Records excerpted from a collection:
=== Section Start ===
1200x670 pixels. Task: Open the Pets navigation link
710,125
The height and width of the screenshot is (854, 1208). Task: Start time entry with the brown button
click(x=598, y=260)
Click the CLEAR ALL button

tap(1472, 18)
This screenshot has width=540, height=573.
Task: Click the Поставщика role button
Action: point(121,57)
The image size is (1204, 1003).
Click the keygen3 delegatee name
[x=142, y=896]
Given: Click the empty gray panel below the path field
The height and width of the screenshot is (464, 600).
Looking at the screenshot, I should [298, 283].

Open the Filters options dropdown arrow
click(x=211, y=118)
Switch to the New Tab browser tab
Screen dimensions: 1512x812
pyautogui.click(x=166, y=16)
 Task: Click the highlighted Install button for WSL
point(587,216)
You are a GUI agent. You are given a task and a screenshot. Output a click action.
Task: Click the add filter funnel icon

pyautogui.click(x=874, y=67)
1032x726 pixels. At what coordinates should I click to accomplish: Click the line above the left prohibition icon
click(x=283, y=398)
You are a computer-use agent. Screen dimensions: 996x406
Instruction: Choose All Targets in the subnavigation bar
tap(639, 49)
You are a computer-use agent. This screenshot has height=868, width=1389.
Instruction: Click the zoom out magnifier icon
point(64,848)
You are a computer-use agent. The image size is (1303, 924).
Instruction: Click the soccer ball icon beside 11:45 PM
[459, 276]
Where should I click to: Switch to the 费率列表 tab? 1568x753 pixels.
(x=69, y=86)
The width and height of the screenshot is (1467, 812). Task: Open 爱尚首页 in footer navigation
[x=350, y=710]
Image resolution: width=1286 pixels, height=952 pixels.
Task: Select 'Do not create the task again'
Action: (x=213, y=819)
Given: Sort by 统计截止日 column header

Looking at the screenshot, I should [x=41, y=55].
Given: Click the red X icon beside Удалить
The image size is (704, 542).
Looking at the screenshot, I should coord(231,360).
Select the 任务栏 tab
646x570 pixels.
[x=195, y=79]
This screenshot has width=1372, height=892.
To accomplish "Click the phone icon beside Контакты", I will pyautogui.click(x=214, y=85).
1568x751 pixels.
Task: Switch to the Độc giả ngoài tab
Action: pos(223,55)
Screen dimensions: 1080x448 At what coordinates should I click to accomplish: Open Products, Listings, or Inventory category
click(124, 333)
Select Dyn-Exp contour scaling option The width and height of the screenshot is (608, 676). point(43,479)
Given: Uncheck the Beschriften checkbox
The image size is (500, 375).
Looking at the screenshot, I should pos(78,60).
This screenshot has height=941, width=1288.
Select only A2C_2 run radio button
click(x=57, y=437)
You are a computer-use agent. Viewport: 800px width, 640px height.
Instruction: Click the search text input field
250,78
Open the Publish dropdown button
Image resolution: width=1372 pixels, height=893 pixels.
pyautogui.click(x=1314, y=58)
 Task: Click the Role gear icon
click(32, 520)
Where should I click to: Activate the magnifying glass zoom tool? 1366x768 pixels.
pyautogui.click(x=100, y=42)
=== Section End ===
Extract all the entries word for word.

WRITTEN RESPONSE:
1200x670 pixels. Task: Open the Pets navigation link
710,125
The height and width of the screenshot is (854, 1208). Task: Start time entry with the brown button
click(x=598, y=260)
Click the CLEAR ALL button

tap(1472, 18)
This screenshot has width=540, height=573.
Task: Click the Поставщика role button
Action: point(121,57)
The image size is (1204, 1003).
Click the keygen3 delegatee name
[x=142, y=896]
Given: Click the empty gray panel below the path field
The height and width of the screenshot is (464, 600).
Looking at the screenshot, I should [298, 283].

Open the Filters options dropdown arrow
click(x=211, y=118)
Switch to the New Tab browser tab
Screen dimensions: 1512x812
pyautogui.click(x=166, y=16)
 Task: Click the highlighted Install button for WSL
point(587,216)
You are a GUI agent. You are given a task and a screenshot. Output a click action.
Task: Click the add filter funnel icon

pyautogui.click(x=874, y=67)
1032x726 pixels. At what coordinates should I click to accomplish: Click the line above the left prohibition icon
click(x=283, y=398)
You are a computer-use agent. Screen dimensions: 996x406
Instruction: Choose All Targets in the subnavigation bar
tap(639, 49)
You are a computer-use agent. This screenshot has height=868, width=1389.
Instruction: Click the zoom out magnifier icon
point(64,848)
You are a computer-use agent. The image size is (1303, 924).
Instruction: Click the soccer ball icon beside 11:45 PM
[459, 276]
Where should I click to: Switch to the 费率列表 tab? 1568x753 pixels.
(x=69, y=86)
The width and height of the screenshot is (1467, 812). Task: Open 爱尚首页 in footer navigation
[x=350, y=710]
Image resolution: width=1286 pixels, height=952 pixels.
Task: Select 'Do not create the task again'
Action: (x=213, y=819)
Given: Sort by 统计截止日 column header

Looking at the screenshot, I should [x=41, y=55].
Given: Click the red X icon beside Удалить
The image size is (704, 542).
Looking at the screenshot, I should coord(231,360).
Select the 任务栏 tab
646x570 pixels.
[x=195, y=79]
This screenshot has width=1372, height=892.
To accomplish "Click the phone icon beside Контакты", I will pyautogui.click(x=214, y=85).
1568x751 pixels.
Task: Switch to the Độc giả ngoài tab
Action: pos(223,55)
Screen dimensions: 1080x448 At what coordinates should I click to accomplish: Open Products, Listings, or Inventory category
click(124, 333)
Select Dyn-Exp contour scaling option The width and height of the screenshot is (608, 676). point(43,479)
Given: Uncheck the Beschriften checkbox
The image size is (500, 375).
Looking at the screenshot, I should pos(78,60).
This screenshot has height=941, width=1288.
Select only A2C_2 run radio button
click(x=57, y=437)
You are a computer-use agent. Viewport: 800px width, 640px height.
Instruction: Click the search text input field
250,78
Open the Publish dropdown button
Image resolution: width=1372 pixels, height=893 pixels.
pyautogui.click(x=1314, y=58)
 Task: Click the Role gear icon
click(32, 520)
Where should I click to: Activate the magnifying glass zoom tool? 1366x768 pixels.
pyautogui.click(x=100, y=42)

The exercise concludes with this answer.